ステーキ肉は1社からの納入では間に合わず
全国から買い付け!
一昔前の機内食と言えば、エコノミークラスでもフィレステーキが提供されていた(あと成田発便には必ずソバが付く)。しかし現在は、クラスによってフィレやサーロインを使い分けているそうだ。
スーパーで売ってるフィレ肉の価格を見れば分かるとおり、牛フィレ肉は希少な(およそ3%)部位。なので国内のフィレ肉を大量に買い込んでいたときもあったという。しかしメニューが変わった今でも、フィレ・サーロインともに品薄で全国から買い付けている。

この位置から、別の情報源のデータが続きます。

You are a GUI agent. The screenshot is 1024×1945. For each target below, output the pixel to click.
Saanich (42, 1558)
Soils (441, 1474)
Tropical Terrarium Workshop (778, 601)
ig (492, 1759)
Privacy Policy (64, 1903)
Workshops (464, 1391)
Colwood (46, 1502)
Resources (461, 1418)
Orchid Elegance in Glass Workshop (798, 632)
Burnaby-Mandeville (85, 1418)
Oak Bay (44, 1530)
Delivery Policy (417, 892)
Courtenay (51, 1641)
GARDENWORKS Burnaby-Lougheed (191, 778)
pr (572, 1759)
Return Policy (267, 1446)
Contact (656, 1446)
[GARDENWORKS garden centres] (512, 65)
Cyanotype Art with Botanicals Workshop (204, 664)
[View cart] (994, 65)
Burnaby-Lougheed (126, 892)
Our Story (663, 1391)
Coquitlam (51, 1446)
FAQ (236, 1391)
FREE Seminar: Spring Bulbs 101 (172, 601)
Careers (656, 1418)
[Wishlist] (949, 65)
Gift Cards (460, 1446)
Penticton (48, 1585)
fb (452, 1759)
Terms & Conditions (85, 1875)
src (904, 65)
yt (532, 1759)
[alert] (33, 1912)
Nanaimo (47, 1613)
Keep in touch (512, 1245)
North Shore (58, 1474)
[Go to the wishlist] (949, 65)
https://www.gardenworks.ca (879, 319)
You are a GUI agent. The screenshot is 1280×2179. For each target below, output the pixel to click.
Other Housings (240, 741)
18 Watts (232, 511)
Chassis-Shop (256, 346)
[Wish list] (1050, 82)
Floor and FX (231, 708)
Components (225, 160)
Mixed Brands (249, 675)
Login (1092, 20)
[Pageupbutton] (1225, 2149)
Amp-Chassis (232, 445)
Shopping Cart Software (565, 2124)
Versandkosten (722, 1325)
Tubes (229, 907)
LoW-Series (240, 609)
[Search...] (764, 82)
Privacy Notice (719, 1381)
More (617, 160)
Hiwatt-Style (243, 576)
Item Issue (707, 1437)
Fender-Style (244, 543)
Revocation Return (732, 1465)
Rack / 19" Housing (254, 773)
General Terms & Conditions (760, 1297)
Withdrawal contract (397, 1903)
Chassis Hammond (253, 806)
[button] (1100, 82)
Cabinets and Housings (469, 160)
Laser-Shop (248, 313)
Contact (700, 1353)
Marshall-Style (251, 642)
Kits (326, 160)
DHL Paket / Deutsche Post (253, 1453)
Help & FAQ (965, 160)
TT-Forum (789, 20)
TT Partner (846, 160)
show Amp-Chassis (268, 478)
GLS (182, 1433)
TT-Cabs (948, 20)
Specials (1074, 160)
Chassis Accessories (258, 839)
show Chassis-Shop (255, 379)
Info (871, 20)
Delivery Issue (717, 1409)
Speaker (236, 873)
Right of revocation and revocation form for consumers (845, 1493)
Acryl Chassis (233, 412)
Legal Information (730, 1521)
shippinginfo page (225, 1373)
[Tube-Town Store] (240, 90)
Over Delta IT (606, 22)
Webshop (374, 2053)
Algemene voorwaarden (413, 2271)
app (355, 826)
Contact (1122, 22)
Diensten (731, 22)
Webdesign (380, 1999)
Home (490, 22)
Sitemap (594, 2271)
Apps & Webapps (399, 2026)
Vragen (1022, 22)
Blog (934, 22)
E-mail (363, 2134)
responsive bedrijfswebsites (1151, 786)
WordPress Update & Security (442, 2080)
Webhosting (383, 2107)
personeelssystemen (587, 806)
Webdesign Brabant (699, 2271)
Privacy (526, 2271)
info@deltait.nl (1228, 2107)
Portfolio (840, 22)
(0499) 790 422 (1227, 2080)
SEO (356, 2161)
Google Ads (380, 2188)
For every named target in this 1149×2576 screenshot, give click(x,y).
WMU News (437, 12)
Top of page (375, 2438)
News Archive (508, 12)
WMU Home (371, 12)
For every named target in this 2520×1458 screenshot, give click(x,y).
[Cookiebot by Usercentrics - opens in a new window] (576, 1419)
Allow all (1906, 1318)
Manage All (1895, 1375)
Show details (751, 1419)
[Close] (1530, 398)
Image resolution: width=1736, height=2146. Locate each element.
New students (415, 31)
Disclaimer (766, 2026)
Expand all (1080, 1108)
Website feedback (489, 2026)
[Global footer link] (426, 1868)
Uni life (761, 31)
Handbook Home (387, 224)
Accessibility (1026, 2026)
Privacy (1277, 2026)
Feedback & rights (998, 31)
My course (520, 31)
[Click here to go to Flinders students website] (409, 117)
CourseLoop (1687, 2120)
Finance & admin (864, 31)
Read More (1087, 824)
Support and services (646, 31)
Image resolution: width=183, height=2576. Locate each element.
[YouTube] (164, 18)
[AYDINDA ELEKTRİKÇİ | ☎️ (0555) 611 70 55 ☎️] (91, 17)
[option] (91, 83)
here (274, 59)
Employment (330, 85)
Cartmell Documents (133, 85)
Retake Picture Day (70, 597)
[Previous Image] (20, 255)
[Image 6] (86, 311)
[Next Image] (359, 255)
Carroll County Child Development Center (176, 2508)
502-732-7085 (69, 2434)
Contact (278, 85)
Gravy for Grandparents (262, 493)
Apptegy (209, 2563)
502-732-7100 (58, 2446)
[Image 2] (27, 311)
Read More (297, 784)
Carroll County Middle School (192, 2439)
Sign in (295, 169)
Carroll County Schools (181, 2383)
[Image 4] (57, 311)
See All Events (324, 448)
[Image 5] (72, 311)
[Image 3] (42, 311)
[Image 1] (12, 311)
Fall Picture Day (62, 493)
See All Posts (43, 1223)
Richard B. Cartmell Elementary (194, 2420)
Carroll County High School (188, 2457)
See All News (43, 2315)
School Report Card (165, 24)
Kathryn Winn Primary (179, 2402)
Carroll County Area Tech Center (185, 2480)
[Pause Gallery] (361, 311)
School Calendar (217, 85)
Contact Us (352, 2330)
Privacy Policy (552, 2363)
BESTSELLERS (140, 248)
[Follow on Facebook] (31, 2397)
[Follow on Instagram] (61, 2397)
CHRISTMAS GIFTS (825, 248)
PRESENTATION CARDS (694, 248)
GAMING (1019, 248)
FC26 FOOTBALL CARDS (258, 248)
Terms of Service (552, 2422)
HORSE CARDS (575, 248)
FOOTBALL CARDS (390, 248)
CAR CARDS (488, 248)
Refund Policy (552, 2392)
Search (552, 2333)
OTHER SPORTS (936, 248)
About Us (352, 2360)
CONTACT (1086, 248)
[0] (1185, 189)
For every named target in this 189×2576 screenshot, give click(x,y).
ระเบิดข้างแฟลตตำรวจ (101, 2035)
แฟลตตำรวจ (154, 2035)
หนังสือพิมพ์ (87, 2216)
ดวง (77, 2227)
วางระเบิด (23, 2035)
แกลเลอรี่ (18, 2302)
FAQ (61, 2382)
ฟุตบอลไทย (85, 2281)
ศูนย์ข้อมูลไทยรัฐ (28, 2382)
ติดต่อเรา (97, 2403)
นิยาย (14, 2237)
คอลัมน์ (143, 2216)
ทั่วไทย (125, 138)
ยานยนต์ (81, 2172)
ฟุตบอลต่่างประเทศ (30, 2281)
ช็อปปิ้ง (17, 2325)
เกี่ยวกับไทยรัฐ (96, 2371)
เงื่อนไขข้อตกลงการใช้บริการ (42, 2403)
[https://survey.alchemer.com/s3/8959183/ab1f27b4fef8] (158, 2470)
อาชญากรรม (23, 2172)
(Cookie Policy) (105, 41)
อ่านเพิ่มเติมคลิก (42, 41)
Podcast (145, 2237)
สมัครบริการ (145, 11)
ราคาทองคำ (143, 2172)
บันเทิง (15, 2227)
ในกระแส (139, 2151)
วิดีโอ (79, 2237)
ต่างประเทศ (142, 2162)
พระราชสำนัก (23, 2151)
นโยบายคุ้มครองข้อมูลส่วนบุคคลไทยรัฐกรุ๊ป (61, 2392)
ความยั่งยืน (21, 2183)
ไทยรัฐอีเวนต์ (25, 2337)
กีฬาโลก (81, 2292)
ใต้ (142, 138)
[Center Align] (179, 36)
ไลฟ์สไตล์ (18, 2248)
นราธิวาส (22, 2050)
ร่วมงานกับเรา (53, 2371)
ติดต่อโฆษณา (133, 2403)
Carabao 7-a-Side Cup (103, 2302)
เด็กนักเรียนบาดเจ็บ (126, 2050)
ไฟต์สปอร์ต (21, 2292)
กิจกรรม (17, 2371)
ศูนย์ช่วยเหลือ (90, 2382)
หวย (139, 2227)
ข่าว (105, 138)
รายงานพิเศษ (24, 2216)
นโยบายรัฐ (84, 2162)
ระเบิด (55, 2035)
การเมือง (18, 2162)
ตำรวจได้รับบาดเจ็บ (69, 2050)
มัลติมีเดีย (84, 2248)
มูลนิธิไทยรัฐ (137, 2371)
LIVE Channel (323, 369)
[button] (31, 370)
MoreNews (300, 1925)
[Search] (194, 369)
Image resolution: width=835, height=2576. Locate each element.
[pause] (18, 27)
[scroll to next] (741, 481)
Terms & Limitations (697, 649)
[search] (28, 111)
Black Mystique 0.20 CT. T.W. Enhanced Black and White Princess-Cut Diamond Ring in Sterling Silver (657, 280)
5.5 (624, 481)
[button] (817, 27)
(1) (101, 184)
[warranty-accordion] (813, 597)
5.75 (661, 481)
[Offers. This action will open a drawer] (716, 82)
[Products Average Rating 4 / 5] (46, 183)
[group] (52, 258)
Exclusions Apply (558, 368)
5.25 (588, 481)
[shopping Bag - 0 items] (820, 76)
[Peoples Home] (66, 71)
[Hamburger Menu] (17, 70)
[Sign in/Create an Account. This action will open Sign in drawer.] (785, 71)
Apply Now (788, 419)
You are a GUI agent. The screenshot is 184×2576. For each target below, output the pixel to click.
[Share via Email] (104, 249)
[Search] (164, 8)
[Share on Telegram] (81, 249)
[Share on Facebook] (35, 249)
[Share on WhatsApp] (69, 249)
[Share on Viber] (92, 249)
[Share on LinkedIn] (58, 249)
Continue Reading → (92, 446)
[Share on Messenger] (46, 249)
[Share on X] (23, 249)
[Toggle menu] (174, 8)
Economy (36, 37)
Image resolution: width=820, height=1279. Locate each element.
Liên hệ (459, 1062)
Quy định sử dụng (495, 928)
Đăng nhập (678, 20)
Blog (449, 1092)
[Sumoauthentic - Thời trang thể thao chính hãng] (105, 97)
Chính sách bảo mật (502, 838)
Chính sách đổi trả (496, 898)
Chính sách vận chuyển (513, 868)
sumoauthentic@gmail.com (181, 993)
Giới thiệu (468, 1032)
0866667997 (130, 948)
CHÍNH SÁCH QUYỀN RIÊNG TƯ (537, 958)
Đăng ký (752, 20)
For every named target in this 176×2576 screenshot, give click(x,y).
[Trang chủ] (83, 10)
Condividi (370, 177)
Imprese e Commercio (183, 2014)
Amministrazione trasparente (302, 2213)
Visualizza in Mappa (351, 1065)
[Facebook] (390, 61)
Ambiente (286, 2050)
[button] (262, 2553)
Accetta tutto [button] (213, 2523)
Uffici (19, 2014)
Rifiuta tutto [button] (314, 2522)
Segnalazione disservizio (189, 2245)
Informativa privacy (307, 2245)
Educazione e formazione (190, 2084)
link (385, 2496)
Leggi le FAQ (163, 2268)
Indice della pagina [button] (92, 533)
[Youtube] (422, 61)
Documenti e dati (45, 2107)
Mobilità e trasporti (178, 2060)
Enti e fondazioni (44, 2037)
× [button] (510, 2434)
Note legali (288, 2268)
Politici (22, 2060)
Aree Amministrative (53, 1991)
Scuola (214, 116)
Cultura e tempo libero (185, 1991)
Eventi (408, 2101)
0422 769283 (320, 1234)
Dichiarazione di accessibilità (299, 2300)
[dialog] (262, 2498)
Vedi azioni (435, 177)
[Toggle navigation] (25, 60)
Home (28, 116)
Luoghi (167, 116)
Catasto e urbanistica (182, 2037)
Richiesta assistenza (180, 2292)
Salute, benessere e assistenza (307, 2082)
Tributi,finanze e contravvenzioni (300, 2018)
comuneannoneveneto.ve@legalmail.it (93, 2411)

納入後は、安全検査をしてから、肉専用の冷蔵庫で保管するそうだ。
調理加工盛り付けは分担作業で
効率よくマニュアルどおりに
調理のスタートは材料を切ったり、調味料に漬け込んだり、材料を和えたりというコールドキッチンから始まる。6人掛けの会議室テーブルのような調理台には、袋に入った素材や、あらかじめ下ごしらえされた材料などが入っており、これをマニュアルに従って調理する。
各調理台には、調理手順を示す標準作業書と、何時までに何便には何食必要かが書き込まれた数量表もある。こうして搭乗客の数に合わせて過不足なく作っていくのだ。
また部屋の片隅では、黙々と計算して先の表に数字を書いているヒトもいる。これはひとつの料理に必要な材料や加工済みの素材の在庫なども照らし合わせて、何時までに何個作るべきかを計算しているようだった。
あえてコンピューターを導入していないところを見ると、季節や旅客の変動などを見込んだある程度のカンが必要になってくるからなのだろう。とくに何種類かのメニューからチョイスできる場合は、経験とカンに頼るところが多そうだ。
さて火を使って煮炊きしたり炒めたり、オーブンを使って加熱調理するのがホットキッチンだ。訪れたときはちょうど閑散としているときだったが、オーブンで肉に火を通し、コンロでソースを温めていたようだった。なお写真を拡大するとよくわかるが、右側に北京鍋も見える。
今回見たのは洋食用のホットキッチンだが、実は和食専用のホットキッチンもある。日本料理は洋食のように炒めるより、ダシや煮物、蒸し物の鍋を使う料理が多いため分かれているのだろう。